CCBD_BootCamp Task-1
Team Members : Rohan B Sahu 01FB16ECS305 Prakhyat G Kulkarni 01FB16ECS263 Raghav R Bongole 01FB16ECS286
Aim:
To build a proxy web-site that serves out web pages of an IPL match and cache the webpage.
Introduction:
Proxy Servers help in implementing Internet access control like authentication for Internet connection, bandwidth control, Internet web filter and content filter etc.Caching the webpage reduces subsequent loading times.We have used Squid proxy server for this.
Squid is a caching proxy for the Web supporting HTTP, HTTPS, FTP, and more. It reduces bandwidth and improves response times by caching and reusing frequently-requested web pages. Squid has extensive access controls and makes a great server accelerator. It runs on most available operating systems, including Windows and is licensed under the GNU GPL.
Procedure:
We first installed and configered the Squid Proxy Server in one system.It is through this server that the client system will be accessing the internet from. Configeration involved ,
1.Setting up the http_port for the server which by default is 3128
2.By default , in squid.conf file , the >>http_access is deny all , so we changed it to >>http_access allow all.
3.We, now had to enable caching capabalities.
i) We created a disk cache directory where all the cached data will be stored.
>>cache_dir ufs /var/cache/squid 200 16 256
here, ufs(universal file storage) is the format in which the cached data is
stored.
200 means 200 MB of data can be stored.
16 256 defines the L1 and L2 cache size , ie. 16KB and 256KB respectively.
ii) Since we want the cache data to keep getting updated , we configure the
refresh_pattern.
refresh_pattern .*\.(jpg|gif|MPEG|png|JPEG): 1440 20% 10080
>>*\.(jpg|gif|MPEG|png|JPEG) means the type of data we have to cache.
1440 means after 1440 minutes(i.e 1 day) refresh the cache.
20% means after 20% storage , refresh the cache.
4.Now, we connect the client system to the same network as the proxy server but in the proxy setting of the client system , we manually configure it to connect it to the proxy server by setting up the ip address and the port number.
5.To check whether the squid proxy server is working properly and the data is getting cached , we check the access.log within squid.
tail -f /var/log/squid/access.log As we click any part of the website , espncricinfo , the log file gets updated instantaneously.

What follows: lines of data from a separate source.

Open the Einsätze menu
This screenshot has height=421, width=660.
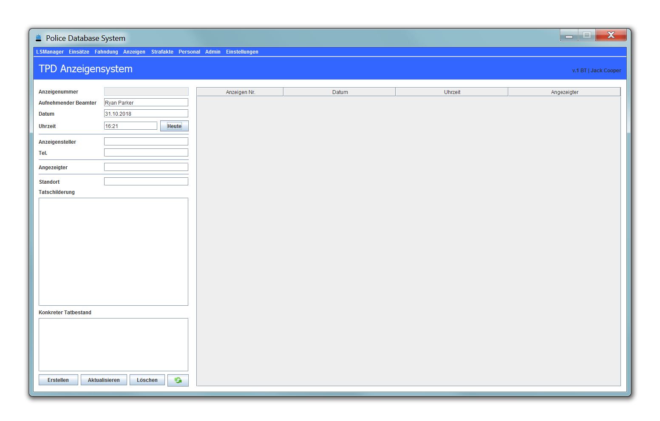click(79, 52)
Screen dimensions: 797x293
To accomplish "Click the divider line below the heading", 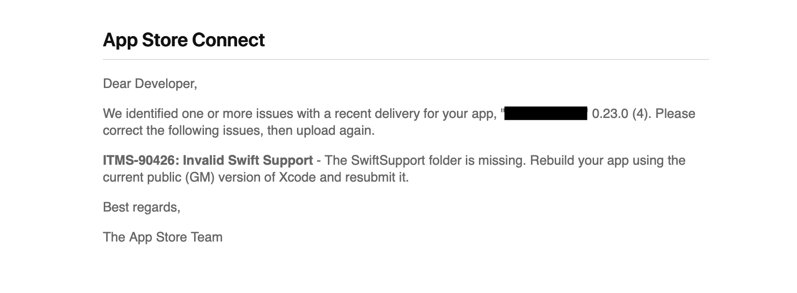I will tap(406, 59).
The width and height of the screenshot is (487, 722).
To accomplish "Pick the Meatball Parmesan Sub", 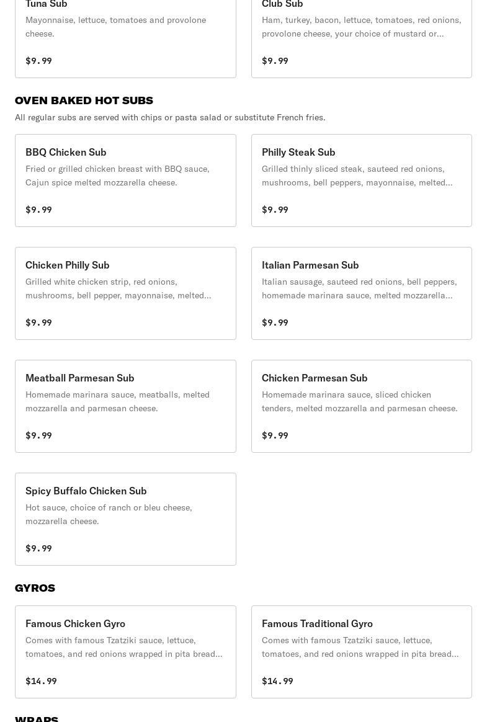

Also , if we check the directory where the cache is getting stored , it gets updated.
Since we were running the proxy server is normal OS and not a Server OS , we could not do Load Sharing with multiple proxy servers.
We do suggest an alternative to Round-Robin Algorithm which is Weighted Round-Robin Algorithm in order to work with heavy load.
Weighted Round - Robin : The classic round - robin algorithm for load balancing attempts to equally distribute the requests between all servers. That may be inefficient since the servers may have different capabilities. Weighted Round-Robin provides an effective way of focusing on fairly distributing the load amongst available resources. Each server is assigned a value that signifies the server's performance capability relative to other servers in the pool. The load is distributed to the servers in the same proportion of the weights assigned. In other words, more requests are served by a server with a greater weight and fewer requests by a server with a lesser weight.
Further, Caching and Load Balancing can be made more robust by using Linux router utilising multiple uplink providers. With this, we are not only dependent on 1 internet provider but we make the caching process more fast.